*** Opening of Source passage ***

413

Instance Admins: Check Your Instance for Vote Manipulation Accounts [PSA] (dubvee.org)

submitted 1 month ago* (last edited 1 month ago) by ptz@dubvee.org to c/fediverse@lemmy.world

131 comments fedilink hide all child comments

Over the past 5-6 months, I've been noticing a lot of new accounts spinning up that look like this format:

https://instance.xyz/u/gmbpjtmt
https://instance.xyz/u/tjrwwiif
https://instance.xyz/u/xzowaikv

What are they doing?

They're boosting and/or downvoting mostly, if not exclusively, US news and politics posts/comments to fit their agenda.

Edit: Could also be manipulating other regional news/politics, but my instance is regional and doesn't subscribe to those which limits my visibility into the overall manipulation patterns.

What do these have in common?

Most are on instances that have signups without applications (I'm guessing the few that are on instances with applications may be from before those were enabled since those are several months old, but just a guess; they could have easily just applied and been approved.)

*** Close of Source passage ***

## Your instructions:
Say whether each statement agrees with the post about vote manipulation accounts, answering yes or no and quoting the words of the post that decide it. 1. The author has noticed these new accounts over roughly the past five to six months. 2. The accounts mainly boost or downvote sports news posts. 3. Most of the accounts are on instances that require an application to sign up. The data after this point is not needed for the task.

*** Opening of Available data ***

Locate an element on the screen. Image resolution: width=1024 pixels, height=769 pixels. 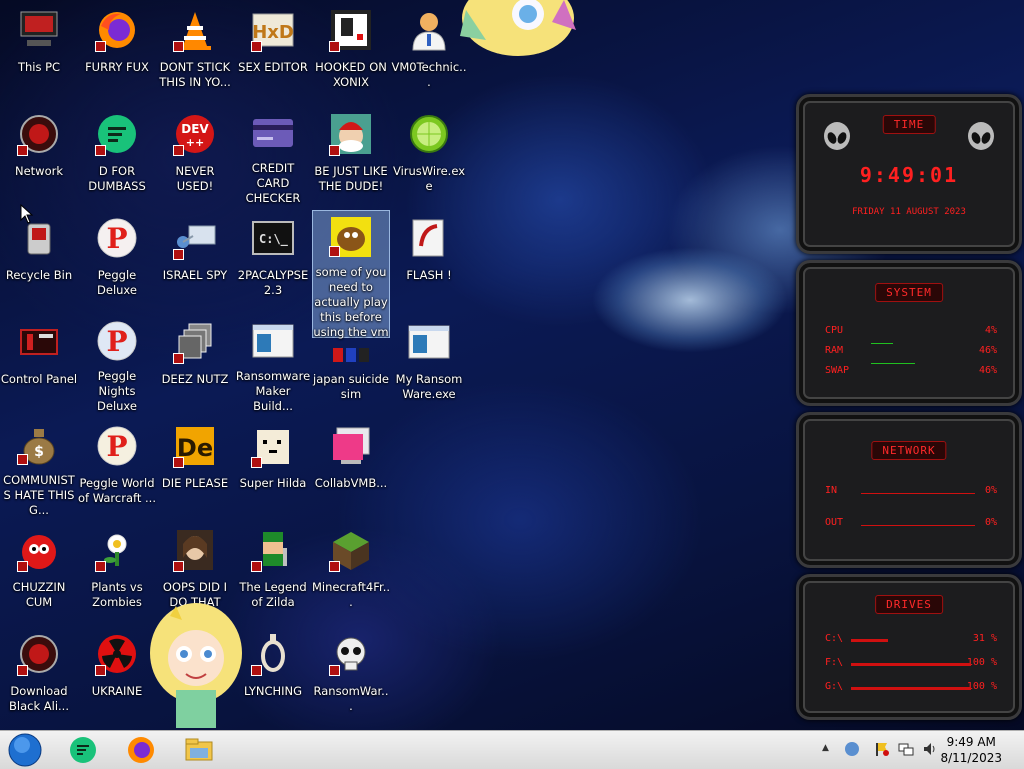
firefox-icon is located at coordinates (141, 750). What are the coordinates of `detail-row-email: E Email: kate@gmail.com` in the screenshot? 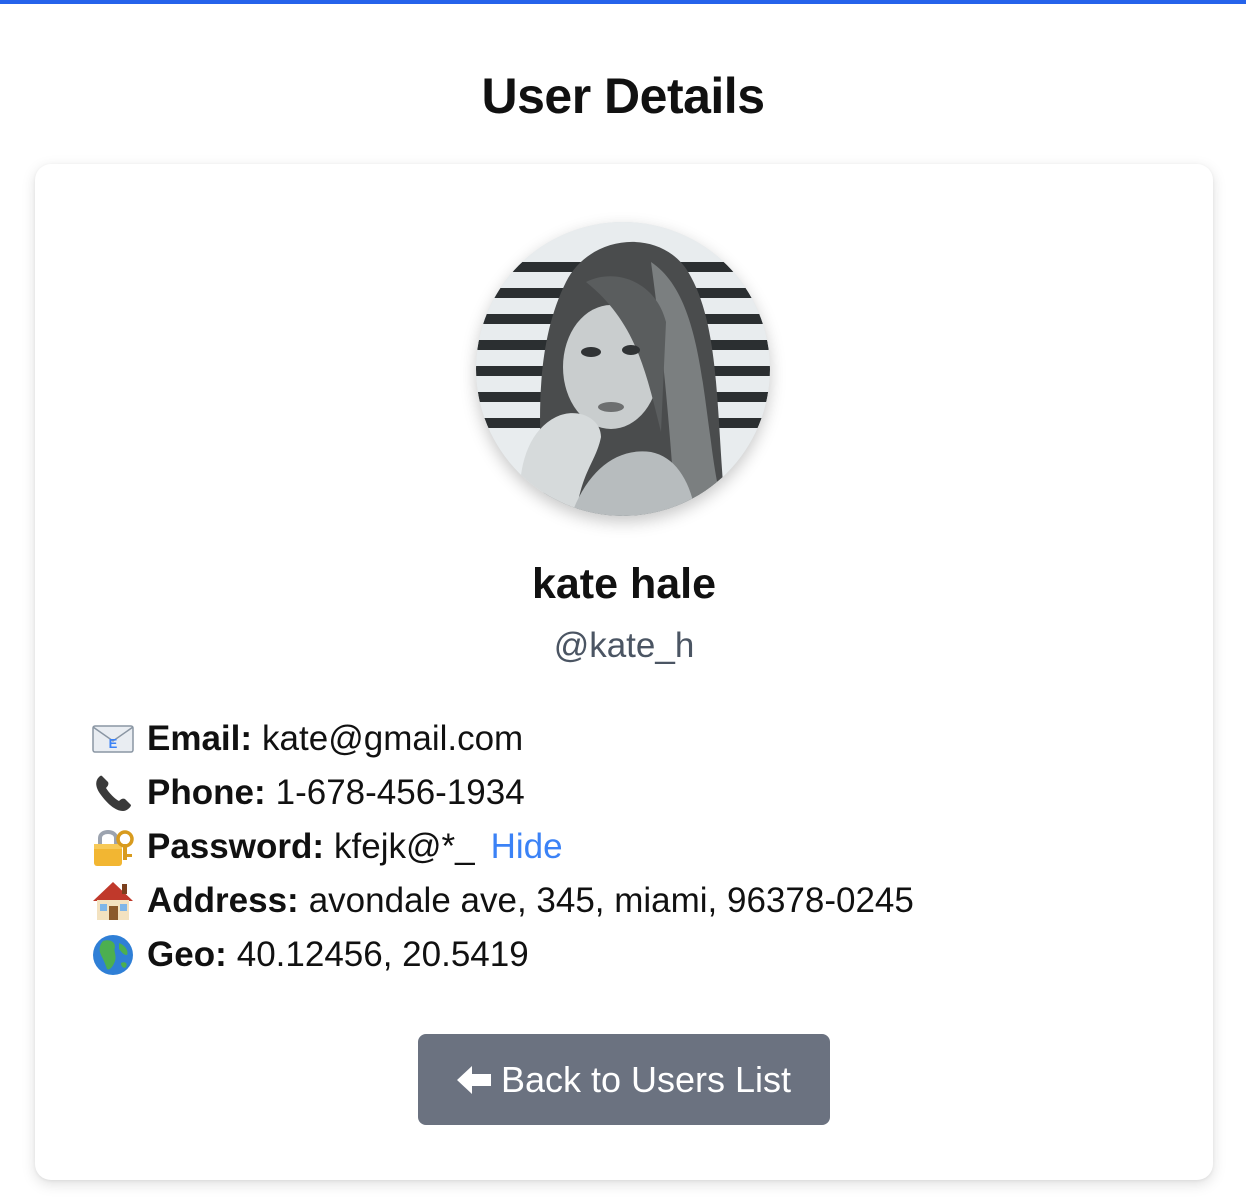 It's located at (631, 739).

*** Close of Available data ***

## Final answer:
1. Yes: "Over the past 5-6 months, I've been noticing a lot of new accounts spinning up"
2. No: "mostly, if not exclusively, US news and politics posts/comments"
3. No: "Most are on instances that have signups without applications"